Moderated by Jon Sawyer, Executive Director, Pulitzer Center on Crisis Reporting


Vanessa Gezari's forthcoming book assesses the US military's Human Terrain program, which embeds social scientists and anthropologists with troops in Afghanistan. Her reporting has been featured on NPR and in The Washington Post Magazine.

Jason Motlagh's reporting focused on civilian casualties, with on-the-scene accounts on the aftermath of coalition attacks in western Afghanistan last summer. His reporting has been featured in TIME, The Economist, The Virginia Quaterly, and The New Republic.
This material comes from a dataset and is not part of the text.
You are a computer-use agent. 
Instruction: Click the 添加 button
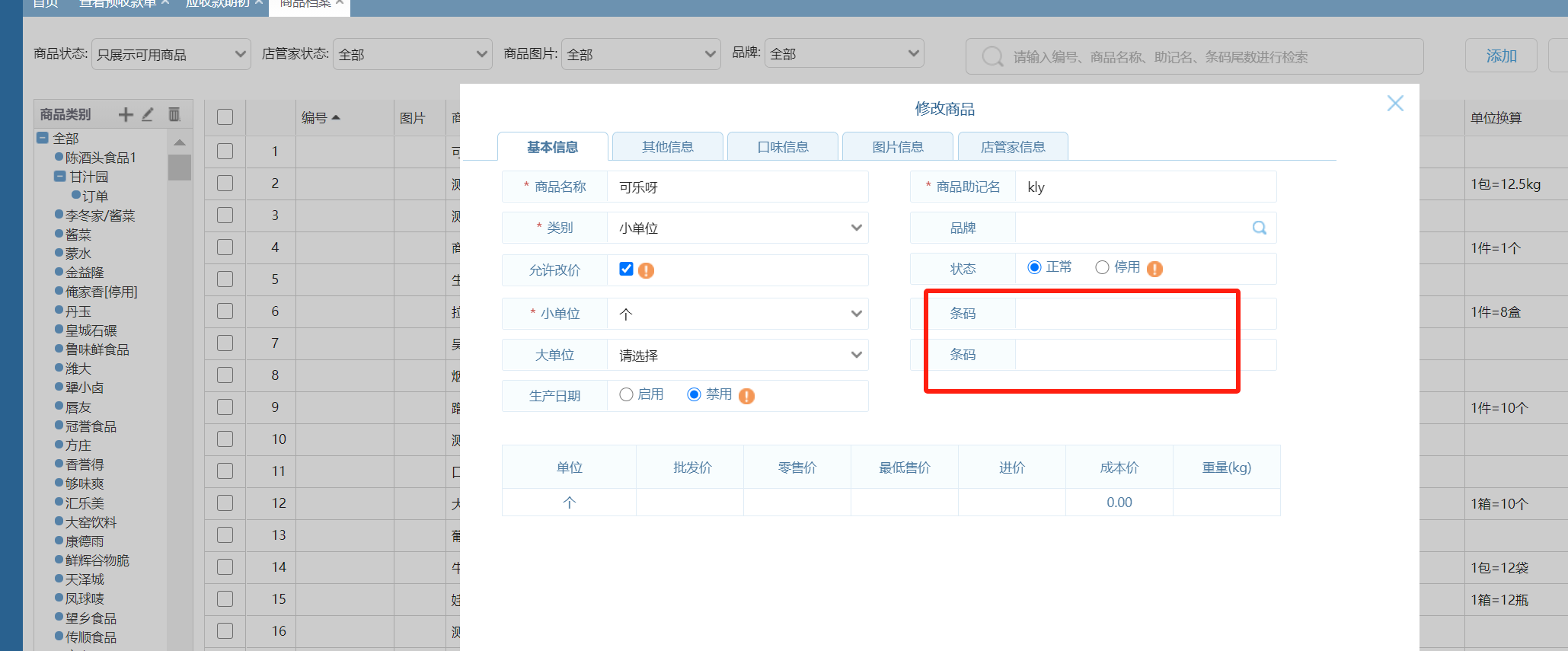click(1500, 56)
Journalist/filmmaker Nir Rosen tackles conventional wisdom in "The Limits of Counterinsurgency," contending that the results in Iraq were less than advertised and likely to be worse still in Afghanistan. His reporting has been featured in Mother Jones and Boston Review.

Monday, February 22, 2010: Washington, DC

George Washington University Lindner Commons, Elliott School of International Affairs

4:00-5:30 p.m.

Moderator Sean Aday, Director, Institute for Public Diplomacy & Global Communication

Sean's work focuses on the intersection of the press, politics, and public opinion, especially in relation to war and foreign policy. He has published widely on subjects ranging from the effects of watching local television news to coverage of Elizabeth Dole's presidential run to media coverage of the wars in Iraq and Afghanistan.
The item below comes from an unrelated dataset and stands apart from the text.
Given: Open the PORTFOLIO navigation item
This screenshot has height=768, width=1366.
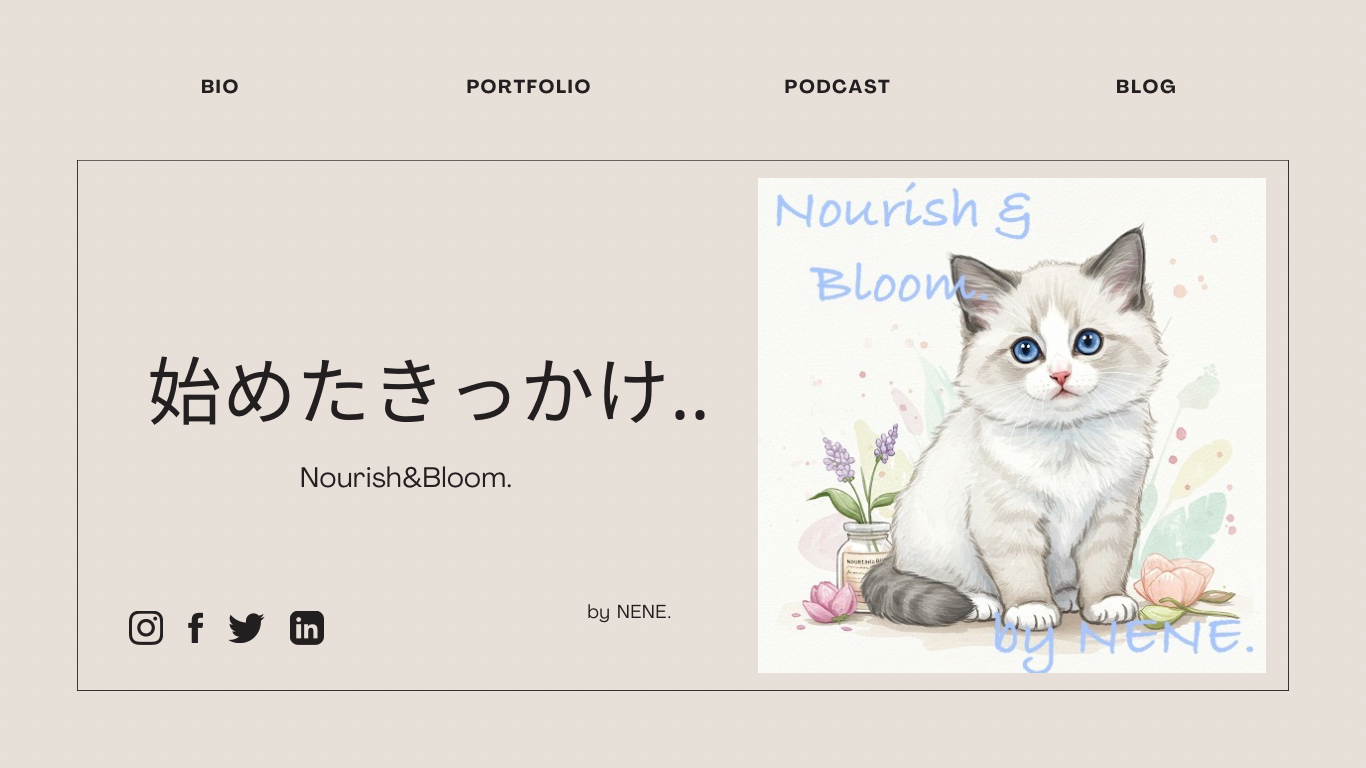Looking at the screenshot, I should coord(528,87).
Tuesday, February 23, 2010: NYC

Columbia University, 3rd Floor Lecture Hall, Graduate School of Journalism

12:30-2:00 p.m.

Responder: Dr. Hassan Abbas, Quaid-i-Azam Chair Professor at Columbia University's South Asia Institute

Dr. Hassan Abbas is currently a Bernard Schwartz Fellow at the Asia Society's New York headquarters and the Quaid-i-Azam Chair Professor at Columbia University's South Asia Institute. His latest book, Pakistan's Drift into Extremism: Allah, the Army and America's War on Terror (M.E. Sharpe) has been on bestseller lists in India and Pakistan and was widely reviewed internationally.

Wednesday, February 24, 2010: New Haven

Yale University, Davenport College Common Room

7:00-8:30 p.m.

Mark Oppenheimer directs the Yale Journalism Initiative and teaches in Yale's English and Political Science departments. His work has appeared in Harper's, The New York Times Magazine, The American Scholar, and others.

Thursday, February 25, 2010: Cambridge

Harvard University, Belfer Building, Land Hall, 4th Floor, JFK School of Government

Responder Rory Stewart, Director of the Carr Center for Human Rights and Policy

Rory Stewart is the Ryan Family Professor of the Practice of Human Rights and Director of the Carr Center for Human Rights Policy. He has presented BBC documentaries, been a visiting columnist for The New York Times and written extensively on intervention. In 2005, he moved to Afghanistan where he founded the Turquoise Mountain Foundation, an NGO dedicated to Afghan traditional crafts and the regeneration of the historic commercial center of Kabul.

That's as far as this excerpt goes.